++++ TEXT PASSAGE

Notes on Design Project 1

This note summarizes observations gathered from the first 6.033 design project. It is based on material from student reports, and was made by David Wetherall with the help of the 6.033 staff (especially Jerry Saltzer). Read it for insight into the components of a strong report, as well as to learn about the Web caching issues and their possible solutions.

Design criteria // Caching in context // Possible solutions // On references

Design criteria

Let's begin with a roughly prioritized list of design objectives. This provides a framework within which to explore the design alternatives and evaluate a chosen design systematically. Beyond those included with the assignment, the following goals emerged:

Cost-effectiveness. The ultimate goal is to save money; any solution must be cost effective in its development, implementation, and ongoing costs.
Scalability. Beyond extensibility, the exponential growth in Web traffic requires that the design scale with load.
Performance. We prefer to increase performance (with reduced latency on cache hits) rather than to degrade it (with excessive latency on cache misses or a throughput bottleneck).
Security. The solution should identify security concerns, e.g., privacy and integrity of cache contents (though your design need not solve these problems).
Reliability and fault-tolerance. The solution should identify reliability concerns, e.g. single points of failure (though your design need not solve these problems).

Caching in context

Caching is not new to the Web; browsers and the HTTP protocol support caching to some extent, and there is a body of previous work. Solutions should be designed with this context in mind.

++++++++
++++ DATASET EXTRACT

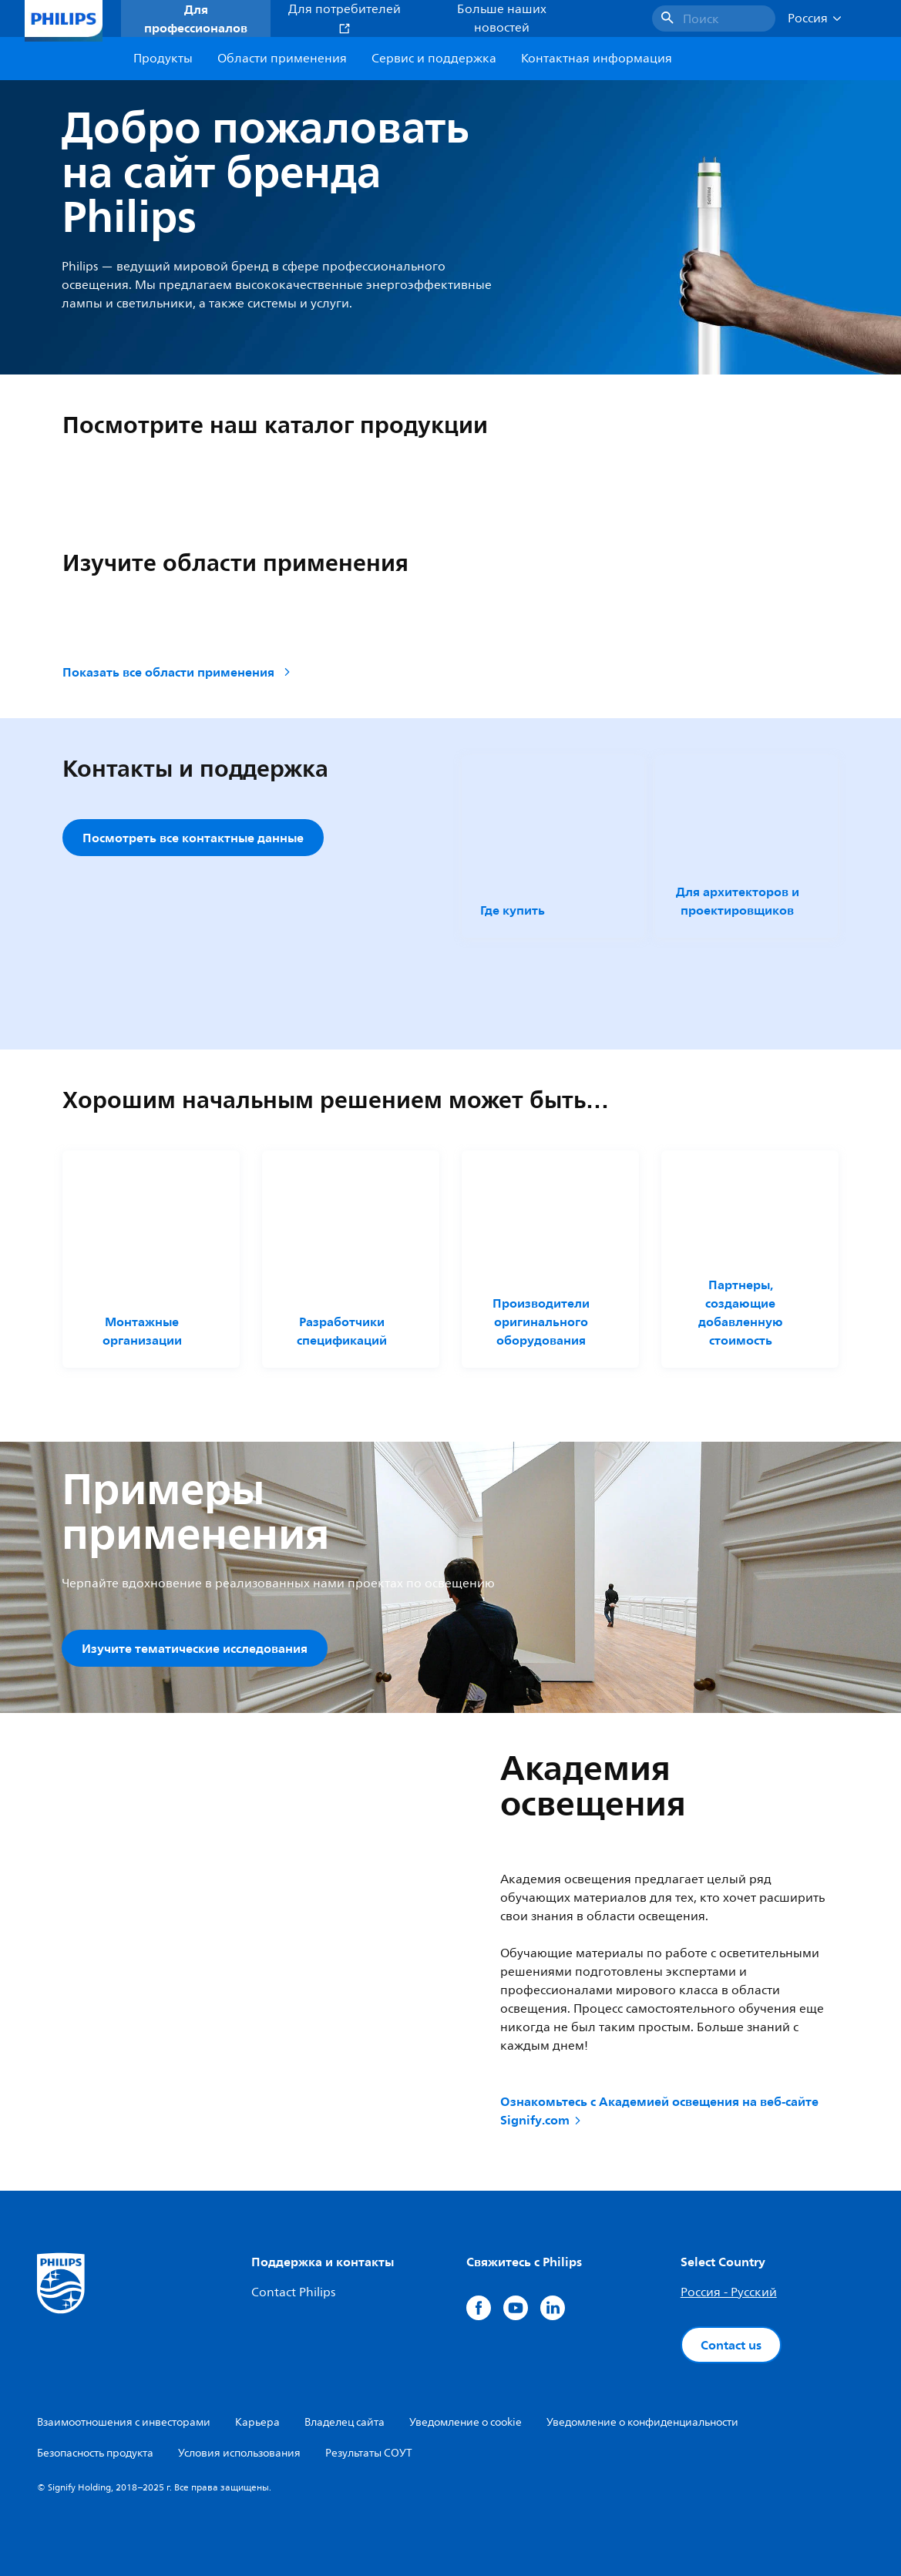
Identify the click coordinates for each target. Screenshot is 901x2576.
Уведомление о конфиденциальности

++++++++

*ACTIONS TO TAKE*:
a: Copy out everything in the design project notes from "Let's begin with" down to "contents (though your design need not solve these problems).".
b: According to the design project notes, what is the ultimate goal?
c: Continue the design project notes from the point where they stop.
The data here is separate material and has nothing to do with the design project notes.

*RESULTS BY TASK*:
a:
Let's begin with a roughly prioritized list of design objectives. This provides a framework within which to explore the design alternatives and evaluate a chosen design systematically. Beyond those included with the assignment, the following goals emerged:

Cost-effectiveness. The ultimate goal is to save money; any solution must be cost effective in its development, implementation, and ongoing costs.
Scalability. Beyond extensibility, the exponential growth in Web traffic requires that the design scale with load.
Performance. We prefer to increase performance (with reduced latency on cache hits) rather than to degrade it (with excessive latency on cache misses or a throughput bottleneck).
Security. The solution should identify security concerns, e.g., privacy and integrity of cache contents (though your design need not solve these problems).

b: The ultimate goal is to save money.

c:
Mechanisms

While it can be difficult to distinguish between behaviors supported by the Web protocols and common use, the following mechanisms are relevant:

Proxies. These intermediaries provide a natural point at which to cache Web pages. Available proxies, e.g. CERN, Netscape, already support caching, and caching schemes, e.g., Harvest, already leverage proxies. Widespread browser support means that proxy schemes can be used via client configuration, rather than modification. The role of proxies in providing access from behind a firewall also means that clients may typically distinguish internal requests from external ones.
Client-side daching. Browsers such as Netscape already support single user caches. Thus some of the client interface issues associated with caching have already been addressed.
Get with If-Modified-Since. Conditional GETs along with the "304 (Not Modified)" response are designed to allow efficient update of cached pages with a minimum of traffic. They are now in common use. In HTTP/1.1, the Unless header is designed to allow more complicated conditional updates, e.g. based on size and message digest. It is not widely used.
Expires and Last-Modified. The Expires response header can provide validity information, but it is typically not returned. The Last-Modified response header has been used to gauge validity, and it is often returned.
Pragma: no-cache and Cache-Control. Headers specific to caching are emerging. In HTTP/1.0, the no-cache value in the Pragma header is used to request an authoritative copy (e.g. a browser reload) or indicate a non-cacheable response. In HTTP/1.1, a Cache-Control header is available to carry this information and other cache information, e.g., lifetimes, though it is not yet widely used.

Broader Scope

Your design should use these mechanisms and improve on the current situation. Caching between many clients, for example, provides the opportunity to increase the overall hit rate. Similarly, mirror sites may be used to replicate heavily used sites, but they provide a static and coarse-grained alternative compared to caching.

To save bandwidth, caching may be only one component in a larger scheme that employs other mechanisms, such as compression. HTTP request headers allow gzipped versions of HTML pages to be requested, and the JPEG image format to be preferred over GIF. Traffic out of MIT may be reduced by other means, such as mirroring MIT pages elsewhere, or configuring servers to be more miserly.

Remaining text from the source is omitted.